• Stated problem 1: According to the book review, what two reasons does O'Brien give for finding nature worship unsatisfactory?
• Stated problem 2: Continue the book review from where it stops.

• Passage given:

------------------------------------

God And The New Haven Railway
"The desire that drives true religion should be so central to the dignity of humanity that jettisoning God is tantamount to abandoning the central theme of the human story"
The trouble with life
This world is a pain. Things don't go right, and human beings simply don't have the answers. This is why religion exists. In God And The New Haven Railway, And Why Neither One Is Doing Very Well, Dennis O'Brien uses a decrepit public transportation system as both an illustration and a metaphor for the human condition.
O'Brien's thesis is that there is no escaping the need for some sort of God. This book goes through all the various strategies of getting by without religion, and shows why they just don't work in the long run. His analysis of the problem of human suffering is not unlike Buddhism, but he rejects the Buddhist solution as unworkable. It is fundamental to human nature to want things to be other than they tend to be. We want to get to work on time, but the train doesn't run. We want to live forever, but we die. The human soul refuses to accept frustration and limits. This is why we reach out for God. But which God?
A catalog of coping strategies
O'Brien goes through all the major religious and philosophical approaches the problem of life one by one, and shows how each fails to satsify. Then, in the second half of the book, he descibes an interpretation of Christianity that is at odds with all the alternatives, but which he argues can actually work.
First, he discusses Stoics and Epicureans: people who try to reduce frustration by making peace with things not being as we would like. The Stoics simply try to accept things as they are, and the Epicureans try to focus on what little they cna control. On the surface, this seems eminently reasonable -- so long as you ignore the realities of human nature. Stoicism just isn't actionable: we can't repress our desires and still be human. Epicureanism is self-defeating: retreating from an unmanageable world won't make it go away. Besides, when you discover that your own soul is beyond repair, there's nowhere left ot retreat to. Religion is necessary when we are no longer able to bargain away desires.
Next, he deals with polytheism. Polytheism sees Heaven as a kind of celestial Mafia, to be bought off. He also describes the cult of fame as a secular polytheism. Polytheisms are unstable. They eventually evolve in monotheisms. But there are two types of monotheisms: a personal God and an impersonal God.
Nature worship is the impersonal God. O'Brien asserts that this is unsatisfactory because there is no bargaining with such a deity, and also because nature is cruel. You can be in awe of Nature, but you cannot worship Nature in the sense that you cna worship a personal God. Nature simply doesn't recognize your existence.
He also dismisses the technologists -- people who think they can fix all problems by conquering Nature. It is unrealistic to think that science and technology can fix everything. Nature is too capricious and powerful. The proof? The New Haven train.

------------------------------------

• Material:
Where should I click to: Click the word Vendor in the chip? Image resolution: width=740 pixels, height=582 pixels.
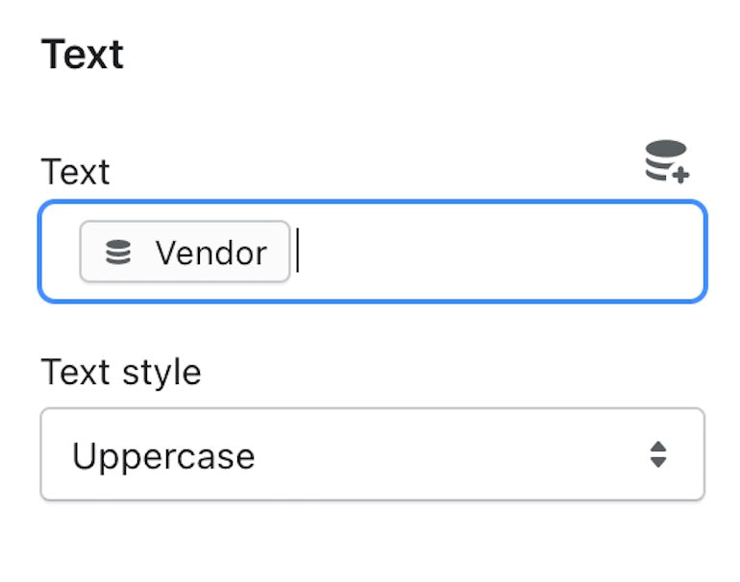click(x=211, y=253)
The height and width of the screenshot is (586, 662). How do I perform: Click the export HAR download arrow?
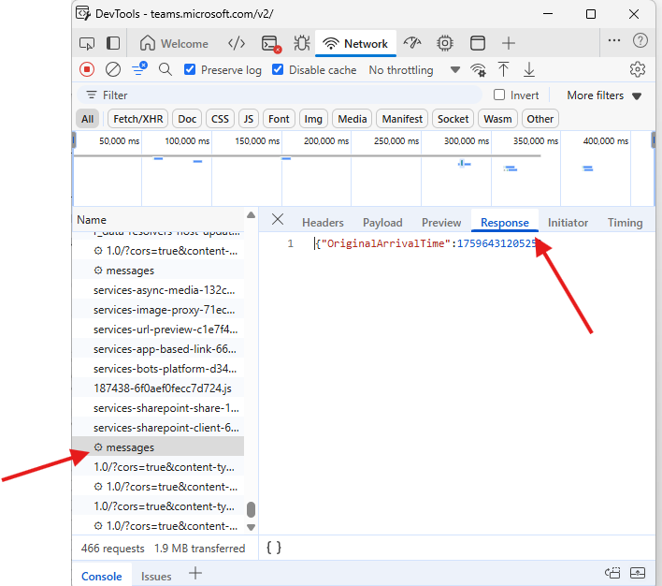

------------------------------------

• Answer 1: There is no bargaining with such a deity, and nature is cruel.

• Answer 2:
Then there are the transcendentalists -- who reject the world and try to live on a higher plane somehow. O'Brien sees these as similar in spirit to the Epicureans: the Transcendentalists retreat from the outside world and focus on their own selves, to try to become better than they are, to become less worldly. O'Brien rejects this as impractical, given the human desire to relate to the divine, and the necessity of living in this world and with ourselves. It is merely a variant of the impersonal god, combined with a denial of our own nature that's as futile as to deny external Nature.
This puts me in mind of Nietzsche's solution: give up on mankind, and hope for something better to come along. The temptation is strong, but that's not a lot of help to those of us who aren't Supermen. Zarathustra distracted himself from the pain of being human by rejoicing that the Superman would come -- a very transcendentalist attitude. Nietzsche, on the other hand, went insane. He tried to feel as Zarathustra did, but failed. He was human, all too human. He could no more stop caring about the human condition than a horse could sing.
Besides, there's no good reason to believe that a posthuman being won't face the same problems with Nature as we do. The Superman would more likely turn out to be just another limited, frustrated creature.
"It is this ability to take free and responsible action that is the base for human dignity"
The trouble with freedom
He moves on to discuss human freedom and its difficulties. Human free will is an essential fact and an essential problem. Freedom is at odds with nature, with society and with itself. Nature curses us with a limited, imperfect body that limits our actions. Society puts all sorts of restrictions on us and refuses to accept our freedom to choose, making slaves of us all.
But the biggest irony is that freedom means nothing and accomplishes nothing unless we decide on a course of action or way of being, and to decide is to foreclose all other options, which ends freedom. "Freedom is not the settling kind." He uses the illustration of the Western movie, where the protagonists are always riding off into the sunset, with no clear destination. He compares and contrasts this to the story of the Exodus, in which there was a destination that could not be reached except by submitting to self-discipline. "The problem is arriving."
It is by making decisions and committing to things that we grow and develop character. O'Brien suggests that the proper use of freedom is to decide for ourselves, to define ourselves, and there's no need to mourn its loss after it has accomplished its purpose. But there is one real sin in his view: despair. Faith is the opposite of despair, and is the better choice.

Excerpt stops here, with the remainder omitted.